Hospital cuts prompt pushback in rural Elk County

By Kris B. Mamula / Pittsburgh Post-Gazette

RIDGWAY, Pa. — Elk County commissioners are weighing the creation of an independent government authority that community and business leaders say is a line in the sand against further cuts to health care services in a sparsely populated, northeast of Pittsburgh.

Following a 90-minute public hearing Friday, the commissioners accepted a draft resolution from the Elk County HealthCare Coalition that would create — but not fund — the authority. No date was set for a decision by the board on the resolution.

Among the coalition members are 80 business leaders, who say the county’s economic vitality is linked to having a community hospital that offers comprehensive medical care.

Coalition members said the authority is needed to find ways of enhancing health care services in the county, five months after Penn Highlands Healthcare closed the maternity unit at its hospital in St. Marys and ignited worries about further cuts.

The end of OB/GYN services at Penn Highlands Elk Hospital created a maternity desert in a six-county swath of northeastern Pennsylvania — twice the size of the state of Delaware. Penn Highlands’ hub-and-spoke model of providing services, common among big health systems, has meant shuttering some medical services at Penn Highlands Elk Hospital and moving them 45 minutes away to Penn Highlands DuBois Hospital in Clearfield County.

“The health care delivery model has changed during the past 20 years,” Julie Peer, president of Penn Highlands Elk and Brookville hospitals told the board. “Gone is the model of every community hospital offering a complete continuum of services.”

Births at Penn Highlands Elk had fallen below 200 annually, straining finances and making it difficult for delivery doctors to maintain skills, she said. The hospital’s childbirth unit was closed to help assure the future of the facility.

But what has helped Penn Highlands’ operating efficiency may be hurting residents of small towns who have to travel farther for care.

“The people of Elk County aren’t getting the care they need,” Ridgway primary care physician Kathleen Fernan testified. “Moms and babies are being endangered and that’s not tolerable.”

Ridgway native Zack Pontious moved back home from Pittsburgh with his wife, Jess, three years ago. They’re renovating a house that had been vacant for 10 years. In January, they’re expecting their first child.

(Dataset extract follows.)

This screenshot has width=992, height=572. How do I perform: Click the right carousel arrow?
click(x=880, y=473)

“It never dawned on us that we would not be able to have a baby in Elk County,” said Mr. Pontious, who serves on Ridgway Borough Council. “We’ve seen services end, we’ve seen quality decline.”

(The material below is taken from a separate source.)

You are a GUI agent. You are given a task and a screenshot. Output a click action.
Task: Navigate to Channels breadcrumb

But Penn Highlands Healthcare Director of Government Relations Karin Pfingstler questioned whether creating an authority was the answer.

“What is the specific purpose of the authority?” she asked commissioners. “Is there a business plan? Where will revenue to support the authority come from?”

Instead of solving health care issues in Elk County, the new authority could cause public confusion, duplicate existing health services and compete with Penn Highlands for patients, market share and grant funding, she said.

“Penn Highlands Healthcare maintains that the formation of a hospital authority does not serve any tangible purpose,” she said.

Most rural hospitals in the U.S. have closed their maternity units, according to a new study by the Center for Healthcare Quality & Payment Reform, a Pittsburgh-based advisory firm.

Over the past five years, more than 100 rural hospitals across the country have stopped delivering babies — and hundreds more are at risk of closing due to the “serious financial and workforce challenges rural hospitals are facing,” according to the study.

“It is not an exaggeration to say that rural maternity care is in a state of crisis, and a crisis demands immediate action,” the center’s President and CEO Harold Miller wrote.